We also have other trials in set up that are trying to predict reoccurrences in colorectal cancer through a blood test. Some are also looking at exercise intervention studies to see the effects that exercise may have on the patient pre & post-surgery.

As a Research Nurse/Practitioner you may work across different areas and not just have one speciality e.g colorectal, oncology or surgery and indeed work on one or more of the sort of studies mentioned above.

BDRF: How many specialties are there within colorectal nursing and what role do they all play in different types of research project?

It really depends on the study. Sometimes a colorectal patient will need input from more than one Specialist Nurse due to the nature of the study and the pathway it follows, and a patient may be eligible for more than one study at once. Some of the Specialist Nurses are:

  • Colorectal Nurse Specialist
  • Stoma Nurses
  • IBD Nurses
  • Macmillan Nurses

BDRF: How does a nurse’s relationship with a patient differ from that of a surgeon? – Do you find patients are more willing to share their fears, hopes, embarrassments etc, and if so do you think this gives nurses a unique perspective on research questions?

KS: It will always be a Research Nurse/Practitioner that sees the patient for the follow up (sometimes with a doctor dependant on the trial follow up and clinic visits etc). From my experience our Nurses get to spend a bit more time with the patients and answer any further questions they have, so I suppose it’s within this time that people share and open up more about their lives and experiences and how they are feeling at that moment in time. So maybe a Research Nurse/Practitioner might have more of an insight into a patient and their journey than a surgeon would get to see.

BDRF:  Would perceptions of research being a realm of scientists, academics, surgeons etc put people in the nursing profession off from getting involved in research… And what can we do to change perceptions and get more nurses involved?

KS: I think some people do have this perception of research being boring and involving lots of paper work (more than they already have to do) and sitting in an office all day.

I think there is a need to dispel some of the myths that research is boring and when really it can be far from it (although there is no denying it does involve paperwork!). The Practitioner/Nursing roles can be anywhere including Wards, Theatres, A&E, and Maternity and even based in the Community and cover a wide variety of skills. We still have those fast paced studies where you have to act quickly if you want to get the patient into a study because the window of opportunity is so small.

I think raising the profile of Research within a trust is absolutely key to encourage more Nurses (or any profession) into research. This could be done in lunchtime seminars or trust inductions. It’s important to let nurses know that there are opportunities out there and funding available for them to pursue PHD’s or MSc’s e.g. from NIHR (National Institute for Health Research)

Even though research may not be for everybody it would be great to engage staff so that even if they don’t want to do research themselves they can tell patients that there is research going on in the trust and there may be something for you and direct the patient how to find out more.

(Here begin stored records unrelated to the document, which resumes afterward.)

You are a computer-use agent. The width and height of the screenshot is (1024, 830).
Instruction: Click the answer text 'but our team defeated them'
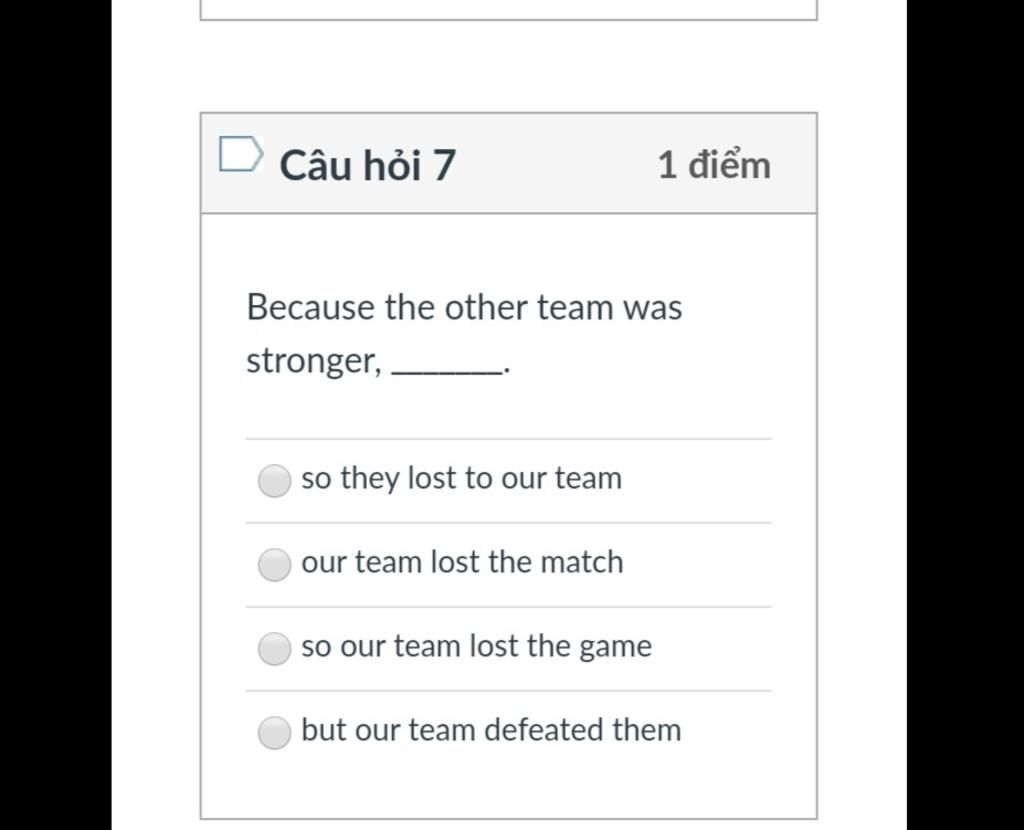(x=491, y=729)
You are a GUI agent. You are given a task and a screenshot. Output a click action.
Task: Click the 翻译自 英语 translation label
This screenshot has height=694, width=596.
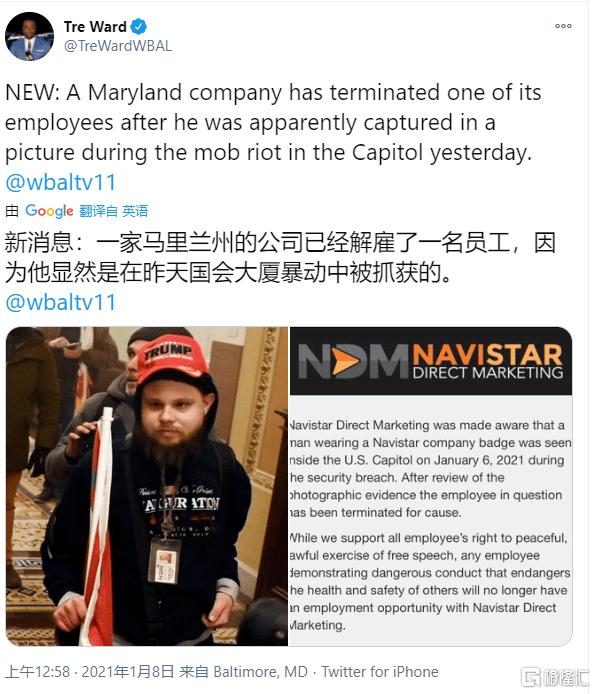114,211
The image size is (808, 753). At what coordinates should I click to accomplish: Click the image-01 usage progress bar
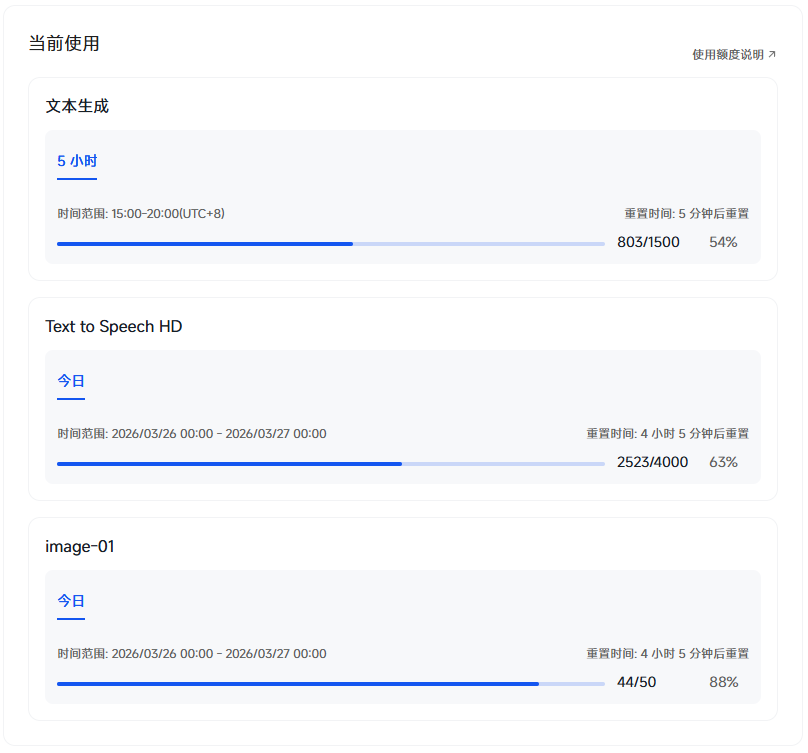click(x=330, y=683)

And lastly I would say moving into Research can take some getting used to and can take a good 6 months to settle into the role, but is very rewarding.

The Association of Coloproctology Nurses are holding their annual study event alongside the ACPGBI meeting in Birmingham at the ICC on 9 July 2018.

The programme will cover a broad spectrum of specialists topics including the break through introduction of Faecal immunochemical tests on symptomatic pathways, caring for patients with faecal incontinence, an update of genetics in colorectal cancer management and cancer survivorship.